Drowning in manual intake. CSRs spent half their working day moving information from inboxes into systems. The risk of human error was constant. Automation wasn't an abstract priority. It was survival.

Medium PSPs

100–300
daily orders

Visibility gap + intake pressure

Needed a dashboard they could act on. Most had built their own workarounds: custom reports, spreadsheets, disconnected tools. Existing solutions gave them data, but not an overview they could use to plan and prioritise in real time.

Large PSPs

300–2000
daily orders

“Connectivity is complicated"

The resources to build internal solutions, but systemic integration complexity: hundreds of brand SKUs to onboard, multiple MIS platforms to reconcile, and the ongoing maintenance cost of custom middleware just to get systems talking.

The competitive landscape confirmed the gap. Existing tools were either MIS-heavy (strong on production, weak on intake) or technically demanding to configure. The opportunity was owning the order's journey before production begins: capture, standardisation, routing, and monitoring.

03 / Approach

Research shaped the product.
The product didn't shape the research.

I took ownership of the research strategy from the start, running two structured interview rounds and leading synthesis. The goal was not to confirm what we already suspected but to understand what segmentation actually meant for product decisions, so that when we got to design we weren't guessing at who the primary user was.

I brought the segmentation model back to the PM and engineering lead as a structured problem definition, not a list of user needs. That framing became the shared language the POD used to make scope decisions throughout the project. When the question was "should we build X," the answer came from which segment it served and how acutely.

From there I moved to information architecture before any layouts. The core structural question, whether to organise the interface around order sources or around a unified operational view, was more consequential than any individual screen design. I worked that question through with the team before committing to a direction, because the answer shaped the entire surface area of the product.

I also instrumented the product for measurement before launch rather than after. Because the product hadn't shipped, we had no usage data to fall back on. Rather than wait, I defined the measurement framework as a design deliverable alongside the screens.

04 / The work

One place for every order. Here's how we built it.
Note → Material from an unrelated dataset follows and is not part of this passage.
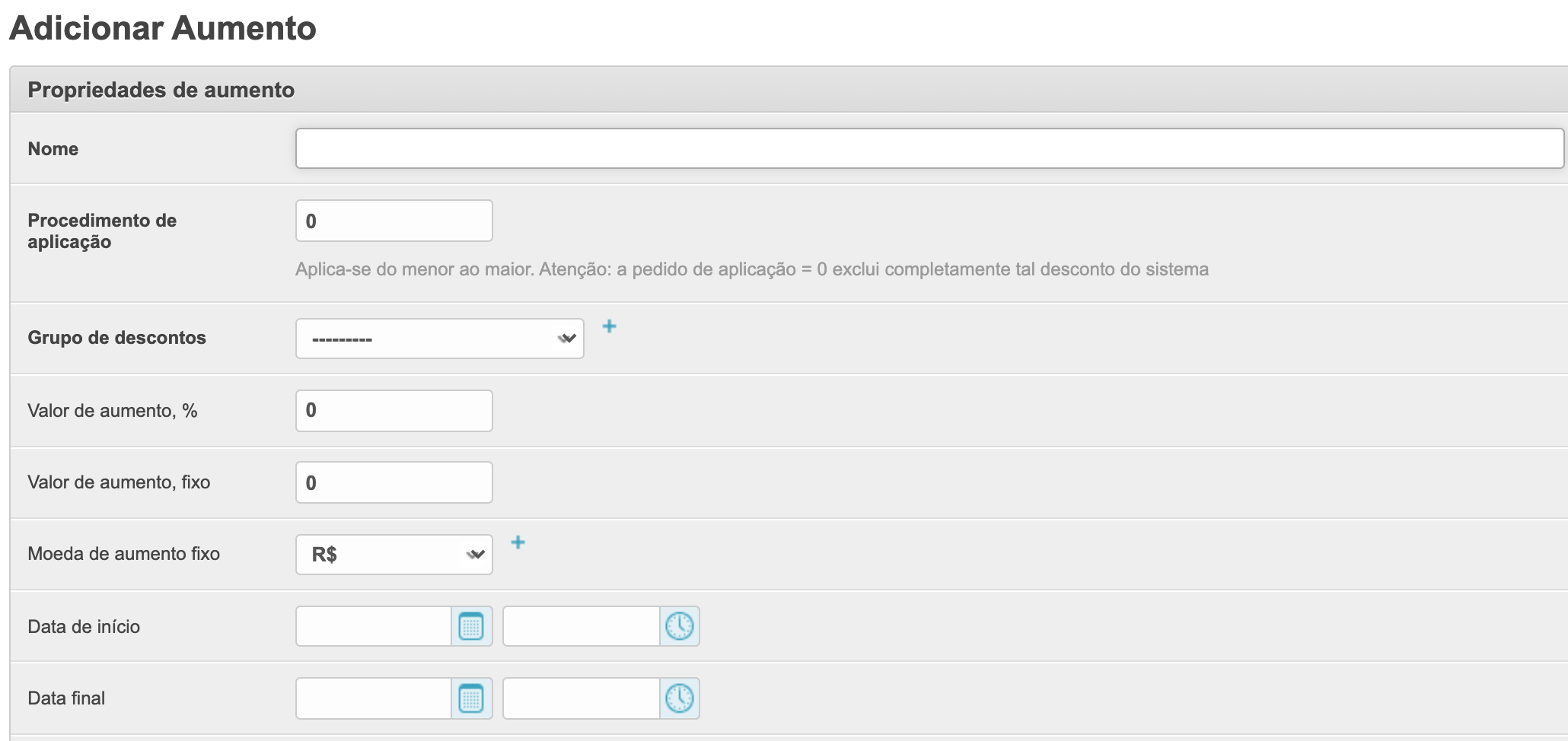
Task: Click the Data de início date text box
Action: point(374,626)
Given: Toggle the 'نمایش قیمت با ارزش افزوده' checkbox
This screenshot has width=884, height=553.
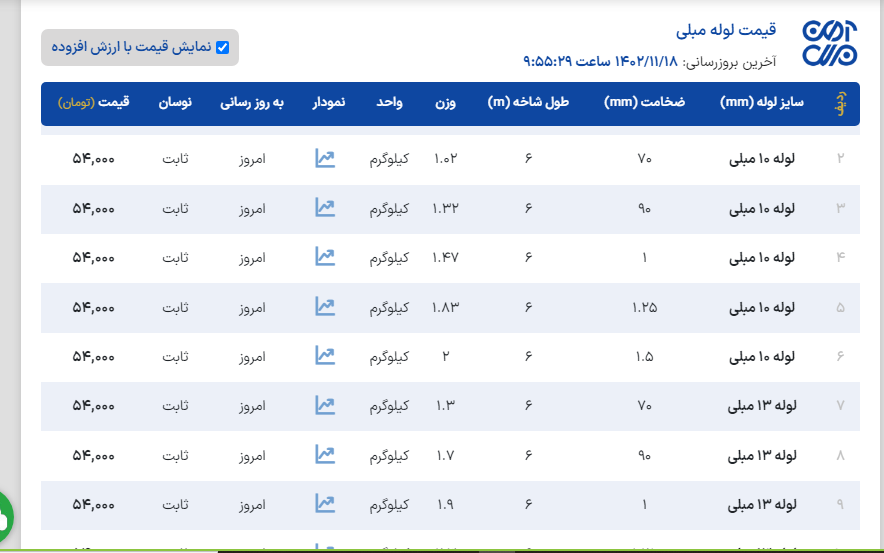Looking at the screenshot, I should (x=222, y=47).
Operators don't think in channels. They think in orders. Every design decision flowed from that. The product had to show everything in one place, let people customise what they see, and keep AI assistance inside the workflow rather than adjacent to it.

Screen 01 — Orders Table

The operational home base.

All orders, all sources, one view. The table surfaces every ingestion channel without requiring the operator to know or care which channel an order came from. Column configuration is role-adaptive: a CSR's view looks different from an account manager's. Alerts surface directly in the row, with a dedicated interaction to investigate without leaving the table. This surface is the decision that everything else in the product either supports or enables.

Screen 02 — Filter system

Precision without rebuilding state.

Operators at medium and large PSPs check their table multiple times per shift. A filter system that required rebuilding state every time would have been friction in exactly the wrong place. Filters are persistent and stackable, with clear active-state signalling so operators always know what subset they're looking at.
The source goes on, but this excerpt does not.